In the above paragraphs it can clearly be seen that identification of a specified source (Constituent (i)) was not viewed as necessary in the context of meeting the s36 burden. As regards the relevance of that conclusion to this case, we agree with Ms Black that the exercise of putting together capital statements, with their limitations in terms of identifying the source of any particular income, was similar in character to the exercise the NCA carried out here of identifying expenditure and bank deposits that were unaccounted for and called for an explanation. In his oral submissions Mr Sykes took us to a number of cases where although capital statements had been accepted, a source had been identified. However to the extent that in such cases a source could be identified the cases do not assist; they plainly cannot stand as authority for a proposition that if no such source had been identified then the s36 burden would not have been met.
The Appellants also relied on a passage from the judgment of Ungoed-Thomas J in James v Pope where he said as follows:
“For the taxpayer it was submitted that to establish a prima facie case of wilful default the Revenue had to prove that the unexplained receipts were income receipts from a particular source. Pennycuick J. decided that there was nothing in the proviso which restricts the nature of the evidence required to establish a prima facie case of wilful default, and that therefore it was not necessary for the Revenue to show the particular quality or source of the receipts. I respectfully agree. It follows that the taxpayer's contention that the Revenue has to establish that the unexplained receipts are income receipts fails. But of course this does not exclude the possibility that cases in which there is the identification of the unexplained receipts with income receipts, or even income receipts from a particular source, might not, in the light of all the evidence available when the existence of a prima facie case has to be established, be helpful or even crucial to establish that prima facie case.”
We do not consider that this assists the Appellants. Clearly what is required to establish a prima facie case will depend on the circumstances of the particular case.
The taxpayer in Mullens had also argued on the basis of Park J’s proposition 2 above that HMRC had to show an “actual loss of tax”.
The Upper Tribunal addressed the taxpayer’s point at [62] as follows, acknowledging the need for it to be established “…that some tax is unpaid as a consequence of the culpable conduct”, by which it meant the requisite fraudulent or negligent conduct:
“Mr Mullens relies strongly on the second of Park J’s propositions to the effect that the Revenue must show both fraudulent and negligent conduct and a loss of tax attributable to it. In our judgment, that emphasis is misplaced. As we have explained, establishing that a taxpayer has behaved fraudulently or negligently in relation to tax affairs necessarily requires it to be established that some tax is unpaid as a consequence of the culpable conduct. When Hurley is read as a whole, it is clear that Park J was concerned with the same issues that arose in Hudson and James, namely whether the Revenue needed to prove the taxability of particular items of income for particular years (for example Constituents (i) to (iii)) or whether they could discharge their burden by presenting a prima facie case, based on capital statements, that the taxpayer did not adequately answer. Once that is appreciated, the conclusions expressed by Park J as approved by the Court of Appeal are no different from those reached by the High Court in the cases of Hudson, James and Johnson.”

▸ SUPPLIED DATA
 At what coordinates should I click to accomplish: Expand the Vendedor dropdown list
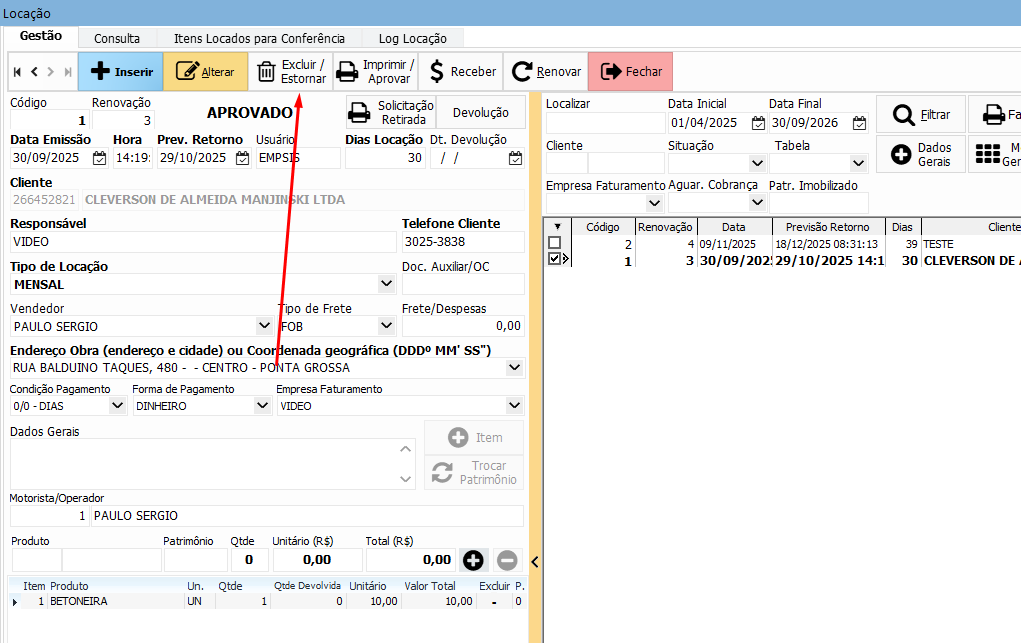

▸ WHAT YOU NEED TO DO
a) Quote the stretch of the tax tribunal judgment from "We do not consider" through "the particular case.".
b) Write what comes next in the tax tribunal judgment, picking up after its final sentence.

▸ OUTPUTS FOR THE TASKS
a)
We do not consider that this assists the Appellants. Clearly what is required to establish a prima facie case will depend on the circumstances of the particular case.

b)
In rejecting the taxpayer’s case in Mullens that the s36 burden required something more than s29(4), the UT thus explained in very clear terms that, read in their proper context, the authorities on s29(4), and in turn s36, did not require HMRC to show an actual loss of tax by proving the taxability of particular items of income. All that was needed was for the Revenue to present a prima facie case that the taxpayer did not adequately answer.
In reply, Mr Sykes emphasised proposition 4 in Park J’s summary above where it is said that the Revenue “must establish…some loss of tax…”. How, he asked could one establish a loss of tax attributable to a failure to notify or deliberate conduct without first establishing a loss of tax? It was not enough, he submitted, to show there were funds that HMRC, or in this case the NCA, did not understand. However that was precisely the question which the Upper Tribunal in Mullens had grappled with concluding at [48] and [49] that such proof was not required as a matter of legal principle.
In conclusion, there was no error of law on the part of the FTT as regards what s36 TMA required the NCA to show in respect of a loss of tax. The NCA did not have to establish an actual loss of tax, but did have to show a prima facie case that there was a loss of tax that the taxpayer did not adequately answer. It did not have to show a loss of tax from a specified source. To require that would plainly be inconsistent with the legal principles and the rationale for them explained by the Upper Tribunal in Mullens.
When this decision was circulated in draft for typographical corrections, Mr Sykes indicated that his submission had been that a taxable source or a number of possible taxable sources needed to be established, without the NCA needing to specify which was the relevant source in the latter case. He invited us to address that submission. We consider it ultimately still requires one source or a number of possible sources to be specified and is answered by our analysis above.
Scope of Appellants’ concession on s317
The Appellants also argue under Ground 1 that the FTT misunderstood the Appellants’ concession at [111]. All that the Appellants were conceding was that if they lost on s317 and the NCA established “reasonable grounds for suspecting chargeable income arose as a result of criminal conduct”, then a relevant discovery had been made for the purpose of s29(1) TMA. What the FTT was saying was that because of the concession made on s317 regarding a discovery being satisfied, that meant the loss of tax requirement was also satisfied. The FTT wrongly considered that the requirement to show a loss of tax was being conceded in the event the Appellants lost on the s317 issue.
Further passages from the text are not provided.